(Stored data)
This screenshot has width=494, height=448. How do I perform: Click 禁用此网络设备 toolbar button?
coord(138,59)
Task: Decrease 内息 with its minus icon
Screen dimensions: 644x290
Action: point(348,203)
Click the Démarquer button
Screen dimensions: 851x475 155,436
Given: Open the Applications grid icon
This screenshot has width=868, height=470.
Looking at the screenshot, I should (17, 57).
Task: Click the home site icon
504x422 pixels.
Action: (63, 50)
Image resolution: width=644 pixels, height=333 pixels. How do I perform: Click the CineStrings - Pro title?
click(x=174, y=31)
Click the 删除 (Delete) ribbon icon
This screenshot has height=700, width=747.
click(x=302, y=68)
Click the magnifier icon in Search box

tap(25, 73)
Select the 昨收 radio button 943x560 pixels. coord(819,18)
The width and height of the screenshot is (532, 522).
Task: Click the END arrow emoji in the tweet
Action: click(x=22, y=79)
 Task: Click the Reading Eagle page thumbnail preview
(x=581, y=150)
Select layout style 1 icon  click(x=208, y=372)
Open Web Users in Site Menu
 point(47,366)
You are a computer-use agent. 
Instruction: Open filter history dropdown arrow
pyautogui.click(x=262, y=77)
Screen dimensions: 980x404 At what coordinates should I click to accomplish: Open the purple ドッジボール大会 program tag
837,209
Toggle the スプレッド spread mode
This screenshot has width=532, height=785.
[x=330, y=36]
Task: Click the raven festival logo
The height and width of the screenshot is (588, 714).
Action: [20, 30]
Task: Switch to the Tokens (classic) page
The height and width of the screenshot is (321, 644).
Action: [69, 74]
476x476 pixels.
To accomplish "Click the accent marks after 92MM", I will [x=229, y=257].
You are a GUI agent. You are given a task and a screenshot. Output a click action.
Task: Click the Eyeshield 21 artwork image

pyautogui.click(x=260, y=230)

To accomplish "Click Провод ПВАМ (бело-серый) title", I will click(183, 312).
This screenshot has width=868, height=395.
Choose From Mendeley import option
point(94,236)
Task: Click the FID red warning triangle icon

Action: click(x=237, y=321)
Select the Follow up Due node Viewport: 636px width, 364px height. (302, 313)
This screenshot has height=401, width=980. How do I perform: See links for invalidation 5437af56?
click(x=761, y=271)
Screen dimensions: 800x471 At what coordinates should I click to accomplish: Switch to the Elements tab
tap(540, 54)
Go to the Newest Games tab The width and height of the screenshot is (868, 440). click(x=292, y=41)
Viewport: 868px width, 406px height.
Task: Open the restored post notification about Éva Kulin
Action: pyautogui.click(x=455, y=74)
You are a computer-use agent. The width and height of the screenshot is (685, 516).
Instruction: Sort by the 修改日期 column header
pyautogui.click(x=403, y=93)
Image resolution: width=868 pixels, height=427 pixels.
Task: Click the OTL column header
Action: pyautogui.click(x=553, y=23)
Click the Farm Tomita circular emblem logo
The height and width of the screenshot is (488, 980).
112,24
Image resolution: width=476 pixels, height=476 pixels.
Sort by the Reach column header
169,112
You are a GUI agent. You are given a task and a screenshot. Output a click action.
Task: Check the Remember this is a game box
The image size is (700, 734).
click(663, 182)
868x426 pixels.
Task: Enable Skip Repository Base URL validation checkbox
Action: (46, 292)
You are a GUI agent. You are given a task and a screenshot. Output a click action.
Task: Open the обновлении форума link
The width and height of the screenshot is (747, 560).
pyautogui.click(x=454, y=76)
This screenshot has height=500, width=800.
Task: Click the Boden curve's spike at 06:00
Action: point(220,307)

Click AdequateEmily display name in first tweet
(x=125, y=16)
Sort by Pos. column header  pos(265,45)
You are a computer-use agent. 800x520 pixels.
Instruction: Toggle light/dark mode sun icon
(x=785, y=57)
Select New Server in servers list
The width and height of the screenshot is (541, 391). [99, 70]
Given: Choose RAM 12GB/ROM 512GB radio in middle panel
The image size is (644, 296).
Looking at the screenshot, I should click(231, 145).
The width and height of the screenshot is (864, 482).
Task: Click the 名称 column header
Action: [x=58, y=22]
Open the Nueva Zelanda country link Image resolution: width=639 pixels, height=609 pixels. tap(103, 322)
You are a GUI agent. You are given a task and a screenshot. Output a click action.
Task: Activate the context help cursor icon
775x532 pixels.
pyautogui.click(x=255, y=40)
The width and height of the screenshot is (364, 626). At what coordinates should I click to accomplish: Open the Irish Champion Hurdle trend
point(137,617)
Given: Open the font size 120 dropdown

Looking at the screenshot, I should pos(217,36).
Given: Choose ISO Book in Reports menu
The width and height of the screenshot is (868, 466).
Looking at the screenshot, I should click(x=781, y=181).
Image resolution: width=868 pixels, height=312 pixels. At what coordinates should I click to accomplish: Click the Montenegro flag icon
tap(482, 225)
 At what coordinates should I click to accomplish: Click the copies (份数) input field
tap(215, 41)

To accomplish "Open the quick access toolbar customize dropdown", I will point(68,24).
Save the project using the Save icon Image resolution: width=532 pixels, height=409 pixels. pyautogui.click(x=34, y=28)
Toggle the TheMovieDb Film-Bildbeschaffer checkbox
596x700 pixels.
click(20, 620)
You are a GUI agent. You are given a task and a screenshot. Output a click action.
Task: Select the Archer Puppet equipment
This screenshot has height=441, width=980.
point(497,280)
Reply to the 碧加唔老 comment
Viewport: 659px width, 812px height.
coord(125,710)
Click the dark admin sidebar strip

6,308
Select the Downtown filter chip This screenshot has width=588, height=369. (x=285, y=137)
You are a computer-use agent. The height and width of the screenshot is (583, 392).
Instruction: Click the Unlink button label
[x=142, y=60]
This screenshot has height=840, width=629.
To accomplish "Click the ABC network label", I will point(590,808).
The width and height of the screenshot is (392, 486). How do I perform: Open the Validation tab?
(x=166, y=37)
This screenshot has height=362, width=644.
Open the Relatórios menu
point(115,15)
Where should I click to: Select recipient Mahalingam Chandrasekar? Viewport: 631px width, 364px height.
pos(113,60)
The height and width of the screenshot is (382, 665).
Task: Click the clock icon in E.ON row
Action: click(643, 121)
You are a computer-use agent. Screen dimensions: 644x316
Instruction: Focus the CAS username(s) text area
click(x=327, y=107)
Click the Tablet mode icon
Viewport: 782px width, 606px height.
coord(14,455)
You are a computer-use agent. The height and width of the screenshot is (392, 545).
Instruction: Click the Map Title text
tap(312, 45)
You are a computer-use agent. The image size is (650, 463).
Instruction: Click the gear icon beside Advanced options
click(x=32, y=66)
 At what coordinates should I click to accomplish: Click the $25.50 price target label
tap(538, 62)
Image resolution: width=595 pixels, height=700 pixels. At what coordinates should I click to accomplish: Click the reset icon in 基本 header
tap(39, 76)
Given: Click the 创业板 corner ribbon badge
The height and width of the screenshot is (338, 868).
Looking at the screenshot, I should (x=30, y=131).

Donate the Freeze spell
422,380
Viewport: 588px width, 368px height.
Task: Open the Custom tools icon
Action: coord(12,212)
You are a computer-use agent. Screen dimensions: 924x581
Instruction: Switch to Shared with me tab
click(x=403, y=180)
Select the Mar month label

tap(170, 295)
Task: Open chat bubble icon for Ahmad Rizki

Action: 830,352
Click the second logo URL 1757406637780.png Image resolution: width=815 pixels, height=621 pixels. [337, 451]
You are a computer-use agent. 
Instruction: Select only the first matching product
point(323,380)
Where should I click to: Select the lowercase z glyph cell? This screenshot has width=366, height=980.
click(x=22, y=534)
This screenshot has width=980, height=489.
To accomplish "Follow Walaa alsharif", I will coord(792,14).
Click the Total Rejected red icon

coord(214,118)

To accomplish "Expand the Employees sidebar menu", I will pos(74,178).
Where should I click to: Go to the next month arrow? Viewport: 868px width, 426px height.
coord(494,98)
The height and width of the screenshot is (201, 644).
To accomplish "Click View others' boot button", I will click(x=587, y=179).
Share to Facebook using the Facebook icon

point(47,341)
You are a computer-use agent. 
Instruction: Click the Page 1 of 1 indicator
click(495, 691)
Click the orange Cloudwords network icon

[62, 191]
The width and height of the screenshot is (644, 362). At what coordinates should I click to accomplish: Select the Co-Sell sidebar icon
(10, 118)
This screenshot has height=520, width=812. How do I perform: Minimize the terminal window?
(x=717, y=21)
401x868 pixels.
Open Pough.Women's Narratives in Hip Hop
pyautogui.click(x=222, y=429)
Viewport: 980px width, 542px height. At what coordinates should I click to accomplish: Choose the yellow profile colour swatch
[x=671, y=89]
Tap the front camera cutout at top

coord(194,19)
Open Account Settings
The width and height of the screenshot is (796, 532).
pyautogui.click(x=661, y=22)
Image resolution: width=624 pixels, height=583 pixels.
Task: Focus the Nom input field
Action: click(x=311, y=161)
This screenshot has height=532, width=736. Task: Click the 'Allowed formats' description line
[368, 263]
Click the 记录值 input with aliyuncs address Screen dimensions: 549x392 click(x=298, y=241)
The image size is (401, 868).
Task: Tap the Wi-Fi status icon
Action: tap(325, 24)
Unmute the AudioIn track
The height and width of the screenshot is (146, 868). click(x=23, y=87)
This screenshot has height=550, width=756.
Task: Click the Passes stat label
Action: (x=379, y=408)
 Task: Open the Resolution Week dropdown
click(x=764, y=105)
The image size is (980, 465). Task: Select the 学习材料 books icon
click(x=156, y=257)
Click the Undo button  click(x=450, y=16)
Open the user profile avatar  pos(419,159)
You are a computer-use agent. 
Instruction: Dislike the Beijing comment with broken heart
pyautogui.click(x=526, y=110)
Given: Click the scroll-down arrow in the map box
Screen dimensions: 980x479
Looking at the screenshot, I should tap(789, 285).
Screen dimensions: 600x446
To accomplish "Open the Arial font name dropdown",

Task objective:
Reproduce, word for word and in full, only the lines above that start at the line with "Instruction: Open filter" and run through the line with "Task: Switch to the Tokens (classic) page", both ends included.

Solution:
Instruction: Open filter history dropdown arrow
pyautogui.click(x=262, y=77)
Screen dimensions: 980x404 At what coordinates should I click to accomplish: Open the purple ドッジボール大会 program tag
837,209
Toggle the スプレッド spread mode
This screenshot has width=532, height=785.
[x=330, y=36]
Task: Click the raven festival logo
The height and width of the screenshot is (588, 714).
Action: [20, 30]
Task: Switch to the Tokens (classic) page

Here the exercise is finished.